START Extract
World War II touched all of Kansas. By 1945 and the end of the war, nearly every community in the state, no matter how small or remote, had sent someone to the war--some 215,000 Kansans were in uniform during World War II, and 3,500 were killed in action. Several Kansas towns became homes to newly built airfields--huge landing strips that were training bases for pilots before they were shipped overseas. The larger cities, such as Wichita and Kansas City, experienced manufacturing booms, especially related to aircraft. Commodity prices increased and improved the income of those who stayed home.

Like the rest of the state, the Kansas Survey was directly affected by World War II. The war, for example, altered the Survey's direction, focusing its efforts more on resource production--not only on coal, as during World War I, but also on oil and gas, water, and other resources. Concomitantly, the war increased the Survey's budgets, to more than $80,000 per year during a couple of the war years, far beyond anything it had experienced before in its history (Schoewe, 1965, p. 69). The war brought other minor, though perhaps more noticeable, changes. The Survey shared building space with officers who were at the University for training (Griffin, 1974, p. 486). Survey personnel found their field work sometimes curtailed by the lack of gasoline and rubber for tires. And a growing number of staff members were gone from the Survey in military service.

But the war finally ended, and the ensuing times were good for the Survey, indeed for all of American science. Veterans returned from the war and enrolled in schools in record numbers, providing plenty of work for academic departments and everyone connected with them. What's more, the economic boom continued, providing jobs and, perhaps of more interest to the Survey, encouraging oil and gas exploration at a pace that peaked in the early 1950s. The years during World War II and shortly thereafter, from around 1940 into the 1950s, were again a time of transitions at the Survey. Some of those transitions were slow, some were abrupt, some were more apparent than real, and others were perhaps more difficult than was immediately apparent.
END Extract
START Material shown
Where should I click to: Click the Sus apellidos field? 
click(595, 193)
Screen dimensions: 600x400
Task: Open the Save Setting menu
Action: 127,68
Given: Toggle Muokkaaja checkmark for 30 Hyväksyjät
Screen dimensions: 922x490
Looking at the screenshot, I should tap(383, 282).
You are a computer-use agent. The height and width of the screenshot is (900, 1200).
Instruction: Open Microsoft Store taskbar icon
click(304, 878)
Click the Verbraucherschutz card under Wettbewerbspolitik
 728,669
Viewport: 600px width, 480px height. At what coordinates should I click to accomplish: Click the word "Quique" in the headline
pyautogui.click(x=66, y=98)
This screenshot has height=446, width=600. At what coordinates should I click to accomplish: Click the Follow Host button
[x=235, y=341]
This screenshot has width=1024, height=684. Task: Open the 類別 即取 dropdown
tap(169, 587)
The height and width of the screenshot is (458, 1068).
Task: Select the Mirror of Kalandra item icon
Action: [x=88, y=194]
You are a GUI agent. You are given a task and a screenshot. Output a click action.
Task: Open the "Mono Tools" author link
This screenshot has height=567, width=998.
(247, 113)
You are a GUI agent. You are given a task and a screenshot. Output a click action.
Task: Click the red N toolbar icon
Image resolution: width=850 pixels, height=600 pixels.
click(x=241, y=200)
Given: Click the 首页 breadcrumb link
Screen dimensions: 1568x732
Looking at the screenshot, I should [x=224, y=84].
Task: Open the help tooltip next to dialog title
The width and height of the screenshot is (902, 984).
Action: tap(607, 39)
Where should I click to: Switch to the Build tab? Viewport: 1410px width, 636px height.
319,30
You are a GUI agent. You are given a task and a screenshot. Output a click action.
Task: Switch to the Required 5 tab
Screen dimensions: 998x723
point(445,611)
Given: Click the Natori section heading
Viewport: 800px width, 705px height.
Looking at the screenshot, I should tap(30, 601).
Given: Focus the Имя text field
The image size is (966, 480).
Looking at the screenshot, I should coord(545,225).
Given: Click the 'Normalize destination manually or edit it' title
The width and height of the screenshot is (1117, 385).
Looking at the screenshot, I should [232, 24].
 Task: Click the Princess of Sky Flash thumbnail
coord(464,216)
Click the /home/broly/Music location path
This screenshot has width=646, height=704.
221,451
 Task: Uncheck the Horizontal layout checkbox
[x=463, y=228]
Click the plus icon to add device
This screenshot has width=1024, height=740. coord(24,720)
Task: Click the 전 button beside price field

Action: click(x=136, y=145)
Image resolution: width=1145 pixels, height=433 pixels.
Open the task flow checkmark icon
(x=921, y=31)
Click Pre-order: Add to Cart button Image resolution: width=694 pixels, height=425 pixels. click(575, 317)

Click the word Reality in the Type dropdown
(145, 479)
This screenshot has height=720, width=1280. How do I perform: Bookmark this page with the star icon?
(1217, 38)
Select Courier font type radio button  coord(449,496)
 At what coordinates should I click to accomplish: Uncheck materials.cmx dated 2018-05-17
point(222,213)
END Material shown
What to work on >>
1) In the Kansas Survey passage, how many Kansans were killed in action during World War II?
2) From the Kansas Survey passage, return the wording that begins at "World War II touched" and stops after "who stayed home.".

Solutions to the problems >>
1) 3,500 Kansans were killed in action.

2)
World War II touched all of Kansas. By 1945 and the end of the war, nearly every community in the state, no matter how small or remote, had sent someone to the war--some 215,000 Kansans were in uniform during World War II, and 3,500 were killed in action. Several Kansas towns became homes to newly built airfields--huge landing strips that were training bases for pilots before they were shipped overseas. The larger cities, such as Wichita and Kansas City, experienced manufacturing booms, especially related to aircraft. Commodity prices increased and improved the income of those who stayed home.